[Input for this task]
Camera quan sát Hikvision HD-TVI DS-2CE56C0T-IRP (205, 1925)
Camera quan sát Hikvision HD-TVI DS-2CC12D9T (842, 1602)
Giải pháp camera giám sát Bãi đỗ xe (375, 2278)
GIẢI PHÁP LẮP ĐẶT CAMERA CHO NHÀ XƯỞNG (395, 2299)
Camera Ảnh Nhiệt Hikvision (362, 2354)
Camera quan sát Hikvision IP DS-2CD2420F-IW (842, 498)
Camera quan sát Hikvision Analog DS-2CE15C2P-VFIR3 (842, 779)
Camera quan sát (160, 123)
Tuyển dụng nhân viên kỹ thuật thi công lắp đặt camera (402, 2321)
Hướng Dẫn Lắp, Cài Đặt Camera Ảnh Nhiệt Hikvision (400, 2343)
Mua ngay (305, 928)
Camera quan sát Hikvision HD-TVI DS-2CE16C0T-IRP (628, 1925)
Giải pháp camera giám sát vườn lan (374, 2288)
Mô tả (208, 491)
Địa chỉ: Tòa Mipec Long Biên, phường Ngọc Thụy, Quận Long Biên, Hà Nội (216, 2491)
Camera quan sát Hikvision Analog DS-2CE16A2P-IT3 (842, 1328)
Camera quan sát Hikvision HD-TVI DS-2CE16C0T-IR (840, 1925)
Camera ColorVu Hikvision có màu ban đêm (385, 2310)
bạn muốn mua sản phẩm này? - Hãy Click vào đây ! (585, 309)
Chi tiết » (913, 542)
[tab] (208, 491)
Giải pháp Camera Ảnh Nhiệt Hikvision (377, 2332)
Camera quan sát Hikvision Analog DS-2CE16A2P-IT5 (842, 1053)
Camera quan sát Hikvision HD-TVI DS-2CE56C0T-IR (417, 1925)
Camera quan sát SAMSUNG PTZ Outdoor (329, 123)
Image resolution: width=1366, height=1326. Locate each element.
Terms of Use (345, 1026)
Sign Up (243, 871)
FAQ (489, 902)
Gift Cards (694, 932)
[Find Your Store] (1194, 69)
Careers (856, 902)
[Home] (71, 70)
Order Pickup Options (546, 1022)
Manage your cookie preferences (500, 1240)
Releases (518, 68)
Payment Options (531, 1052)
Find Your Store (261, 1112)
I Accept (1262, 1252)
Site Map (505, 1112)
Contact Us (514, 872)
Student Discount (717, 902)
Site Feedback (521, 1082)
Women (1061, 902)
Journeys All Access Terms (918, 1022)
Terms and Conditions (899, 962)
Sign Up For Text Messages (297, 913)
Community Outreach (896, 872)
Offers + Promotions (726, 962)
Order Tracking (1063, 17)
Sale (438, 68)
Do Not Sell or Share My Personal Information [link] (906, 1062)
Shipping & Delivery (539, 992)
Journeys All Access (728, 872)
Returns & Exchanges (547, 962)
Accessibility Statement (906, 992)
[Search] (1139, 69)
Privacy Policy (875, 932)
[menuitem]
[/Input for this task]
■ **Brief**:
A word-for-word copy of the lines above from the one with "Camera quan sát Hikvision Analog DS-2CE15C2P-VFIR3" through the one with "Image resolution: width=1366, height=1326.", inclusive, is the only output wanted.

■ **Worked solution**:
Camera quan sát Hikvision Analog DS-2CE15C2P-VFIR3 (842, 779)
Camera quan sát (160, 123)
Tuyển dụng nhân viên kỹ thuật thi công lắp đặt camera (402, 2321)
Hướng Dẫn Lắp, Cài Đặt Camera Ảnh Nhiệt Hikvision (400, 2343)
Mua ngay (305, 928)
Camera quan sát Hikvision HD-TVI DS-2CE16C0T-IRP (628, 1925)
Giải pháp camera giám sát vườn lan (374, 2288)
Mô tả (208, 491)
Địa chỉ: Tòa Mipec Long Biên, phường Ngọc Thụy, Quận Long Biên, Hà Nội (216, 2491)
Camera quan sát Hikvision Analog DS-2CE16A2P-IT3 (842, 1328)
Camera quan sát Hikvision HD-TVI DS-2CE16C0T-IR (840, 1925)
Camera ColorVu Hikvision có màu ban đêm (385, 2310)
bạn muốn mua sản phẩm này? - Hãy Click vào đây ! (585, 309)
Chi tiết » (913, 542)
[tab] (208, 491)
Giải pháp Camera Ảnh Nhiệt Hikvision (377, 2332)
Camera quan sát Hikvision Analog DS-2CE16A2P-IT5 (842, 1053)
Camera quan sát Hikvision HD-TVI DS-2CE56C0T-IR (417, 1925)
Camera quan sát SAMSUNG PTZ Outdoor (329, 123)
Image resolution: width=1366, height=1326. Locate each element.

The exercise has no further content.